Partire è un po’ morire, scriveva il poeta. E stavolta il viaggio verso casa, mio come di molti altri fuorisede, è avvenuto in piena emergenza Coronavirus e nel primo giorno di coprifuoco nazionale della storia repubblicana.
Ieri mattina, a poche ore dal decreto governativo con cui tutta l’Italia era diventata una grande zona rossa, fatta di mobilità limitata e attività sospese, mi sono affacciato in una Roma semi deserta. Ad abitarla pochissime persone, tutte di fretta, e prevalentemente dotate di mascherine. Alle loro spalle, in un Viale Giulio Cesare che fino a qualche settimana fa pullulava di turisti e affari, un cinema e un’agenzia di viaggi chiusi si alternavano a bar e minimarket desolati. Per strada gli autobus passavano semi vuoti. Mi sono recato a Termini con la metropolitana, anche questa ricca di spazio e con pochi e diffidenti passeggeri in mascherina. Arrivato alla stazione Termini ho notato molta polizia, interamente dotata di mascherina, come nei film apocalittici americani. Probabilmente le forze dell’ordine, sommate agli impiegati, superavano i passeggeri in transito. I negozi della stazione erano deserti, i dipendenti delle varie botteghe parlottavano tra loro nei corridoi (unicamente del Coronavirus) e lamentandosi della loro condizione, perché si sentivano particolarmente esposti. Ai binari del treno pochissima gente in attesa, d’altronde – per legge – i viaggi interni sono vietati, se non per casi eccezionali e autorizzati. Nel Leonardo Express, che collega la centrale stazione con l’aeroporto Leonardo da Vinci, tantissimo spazio per collocare la valigia e posare giubbotti e accessori. Arrivato a Fiumicino capisco che a prendere il volo da Roma, e dal principale aeroporto d’Italia, saremmo stati davvero pochi. Per accedere alla struttura ho dovuto raccontare agli agenti le motivazioni del stare a Roma e del voler tornare a Catania, la mia città. Lavoro, sede del domicilio, famiglia, perché questo viaggio, luogo di residenza, ipotesi di rientro: questi i temi del mini colloquio, necessario per ottenere la certificazione valida per il permesso allo spostamento. Chiaramente tutto deve essere provato dai documenti. La mia autocertificazione è stata ritenuta valida perché sono ancora residente a Catania e, insieme a chi ha necessità lavorative e di salute, avevo il diritto di tornare a casa per trascorrere la “quarantena” in famiglia.

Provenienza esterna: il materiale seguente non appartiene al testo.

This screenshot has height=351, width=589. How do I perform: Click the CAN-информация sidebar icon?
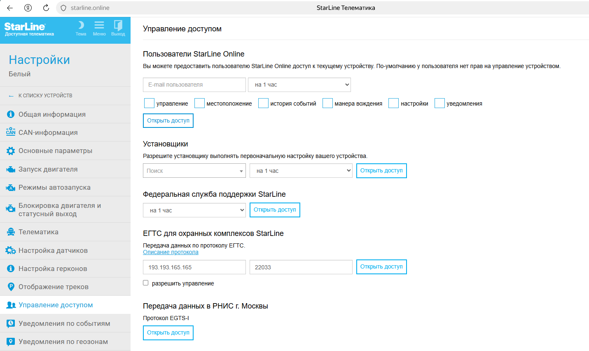click(11, 132)
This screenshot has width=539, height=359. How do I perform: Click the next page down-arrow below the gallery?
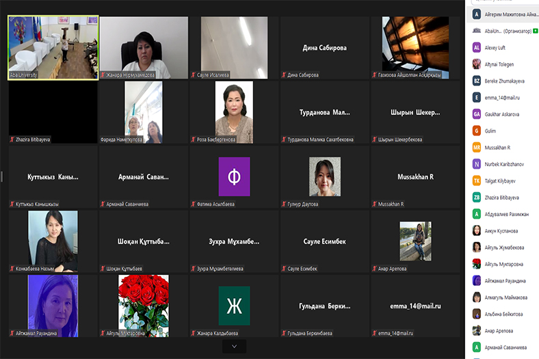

Fiumicino è semi deserto, la mia valigia emetteva un rumore udibile in tutto il piano. Pochissimi passeggeri, quasi tutti dotati di mascherine e chi ne era sprovvisto si copriva il volto con la sciarpa. La dipendente della mia compagnia aerea, alla quale affido il bagaglio, mi dice che lei non ha “paura” ma che lavorare così, in aeroporto, è un “rischio”. La fila ai controlli dura solo un minuto.
Sullo sfondo i monitor segnalano la cancellazione di numerosi voli. Anche qui negozi e bar desolati, con gli impiegati che parlavano tra loro: la giovanissima dipendente di una boutique di cosmetica sbottava “Non lo volete capire che il momento non è idilliaco?”. Al gate tanti posti liberi, perfino la postazione con le prese di corrente. L’attesa dell’imbarco era vissuta con silenziosa diffidenza e plateale distacco fisico, pure tra coniugi, nel continuo bisbigliare di un solo argomento. Ai lati di tutti, gli schermi proponevano senza soluzione di continuità le ultime notizie e i bollettini sul Coronavirus. In aereo, pieno solo per meno di metà, siamo quasi tutti distanziati. Io ho diviso la fila con il mio giubbotto. È stato il viaggio aereo più puntuale della mia vita, con arrivo a Catania addirittura in anticipo. Agli arrivi, la polizia, anche qui con le mascherine, ci ha chiesto di formare una fila ordinata per poi farci passare singolarmente sotto la lente del detector termico, con un’agente che guardava i nostri corpi colorati a seconda del colore. Proprio come nei film. Nessuno di noi sembrava avere alta temperatura, uno dei sintomi del Covid-19. Ho perso quasi più tempo ad aspettare la valigia sul nastro che non a sorvolare attraversare metà Paese.